==== QUOTED PASSAGE
By Lindsey Carlson
One week before school started our church held a parent meeting to introduce their new midweek children’s program. I’d gone for information but ended up volunteering to lead a class. In the car on the way home I explained my impulsive decision to my husband: “They needed help teaching, I love to teach. Seemed like a no-brainer. Are you alright with it?” He gave me the green-light, so now each week I’m in charge of teaching a group of third and fourth grade girls.
She’s Got High Hopes
The director gave me license to do as much as I wanted with the weekly lesson plans. As a creative control-freak this was music to my ears. Visions of writing curriculum began to dance in my head. I sketched out pages and pages of notes, ideas for fun projects, church members to call on for testimonies, and service projects I could get the girls involved in. My visionary juices were flowing.
As week one rolled around I began to panic about whether my plans were good enough. Will they like this game? Will they think it’s dumb? What if they think I’m dumb?! I planned, planned, and re-planned. I wanted everything to go perfectly.
The first week was Crazy with a capital C. My group was more than twice the size of the other two groups. I wasted half my time on giddy-girl-control alone! The forty-five minutes of lesson time had seemed like plenty while planning at home, but now the minutes flew by at warp speed. Trying to cram get-to-know-you activities, fun games, scripture application, and prayer into such a small space proved impossible. My high hopes dashed, I went home feeling defeated and disappointed, and determined to do better the next week.
Still Not Perfect
I spent the next week procrastinating, each time I picked up the pre-written curriculum I felt the urge to add more. I wanted to dream up unique games, add Bible stories and different scripture, and find some creative Pinterest craft we could make to tie it all together, but time eluded me. So instead, we played a goofy game, I read some scripture and talked, the girls colored, and (some of them) listened. I kept thinking to myself, “I can do so much better. I didn’t try hard enough this week. Next week I have to carve out time to plan something great.”
My desire to do everything perfectly became all-consuming. Perfect planning and perfect teaching, I wanted to be perfectly impressive, not perfectly mediocre. My own failure felt perfectly awful.
Three weeks into teaching, my performance-anxiety peeked. Unable to find time to make the lessons as wonderful as I wanted them to be, I realized how unrealistic my goals were. Pulling off the kind of lessons I hoped for would have taken the time equivalent of a part-time job. I didn’t have unlimited free time to pour into crafting curriculum. Something had to give.
I wanted to teach these girls to love the Bible and Christ, but my desire for perfectionism was partially fueled by a desire for them to love me and all the wonderful ways I was doing things. Like me or not, I didn’t have time for perfectionism. If I was going to survive the year and still have time for my home life and my other ministry commitments, I would need to give up on my own pie-in-the-sky plans and teach my class from the bare bones, pre-written, Plain Jane lesson plans – and this made me want to quit.
========
▶ **WRITTEN PROBLEM 1**
In the essay about teaching a church class, what grade levels are the girls in the writer's group?
==== MATERIAL FOR THE TASK
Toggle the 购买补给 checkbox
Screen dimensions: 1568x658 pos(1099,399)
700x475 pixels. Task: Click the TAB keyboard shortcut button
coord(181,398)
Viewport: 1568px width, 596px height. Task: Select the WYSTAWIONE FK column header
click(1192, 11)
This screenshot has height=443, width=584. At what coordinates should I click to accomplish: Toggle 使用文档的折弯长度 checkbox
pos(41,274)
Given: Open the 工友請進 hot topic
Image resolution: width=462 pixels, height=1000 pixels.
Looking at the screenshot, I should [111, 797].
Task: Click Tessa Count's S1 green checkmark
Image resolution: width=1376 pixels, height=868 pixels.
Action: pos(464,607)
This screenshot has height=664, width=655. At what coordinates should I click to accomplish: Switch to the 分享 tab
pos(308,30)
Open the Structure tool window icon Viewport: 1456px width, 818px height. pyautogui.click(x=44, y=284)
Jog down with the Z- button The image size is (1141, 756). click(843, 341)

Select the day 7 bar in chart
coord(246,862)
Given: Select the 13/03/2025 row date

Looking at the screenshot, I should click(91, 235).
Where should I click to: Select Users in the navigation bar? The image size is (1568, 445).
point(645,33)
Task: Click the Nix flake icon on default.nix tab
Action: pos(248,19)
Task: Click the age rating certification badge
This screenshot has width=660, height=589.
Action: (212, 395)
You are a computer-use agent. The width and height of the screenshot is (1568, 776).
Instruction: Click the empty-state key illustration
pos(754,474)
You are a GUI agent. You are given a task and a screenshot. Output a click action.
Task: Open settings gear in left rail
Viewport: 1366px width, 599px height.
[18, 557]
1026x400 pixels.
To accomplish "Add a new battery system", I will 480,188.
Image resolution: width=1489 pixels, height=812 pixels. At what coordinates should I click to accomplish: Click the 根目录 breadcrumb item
========
▶ **WRITTEN PROBLEM 2**
Copy the rows word for word, everything from the line containing "Task: Click the age" down to the end of the rows, including both ends.

▶ **TASK ANSWER 1**
Third and fourth grade.

▶ **TASK ANSWER 2**
Task: Click the age rating certification badge
This screenshot has width=660, height=589.
Action: (212, 395)
You are a computer-use agent. The width and height of the screenshot is (1568, 776).
Instruction: Click the empty-state key illustration
pos(754,474)
You are a GUI agent. You are given a task and a screenshot. Output a click action.
Task: Open settings gear in left rail
Viewport: 1366px width, 599px height.
[18, 557]
1026x400 pixels.
To accomplish "Add a new battery system", I will 480,188.
Image resolution: width=1489 pixels, height=812 pixels. At what coordinates should I click to accomplish: Click the 根目录 breadcrumb item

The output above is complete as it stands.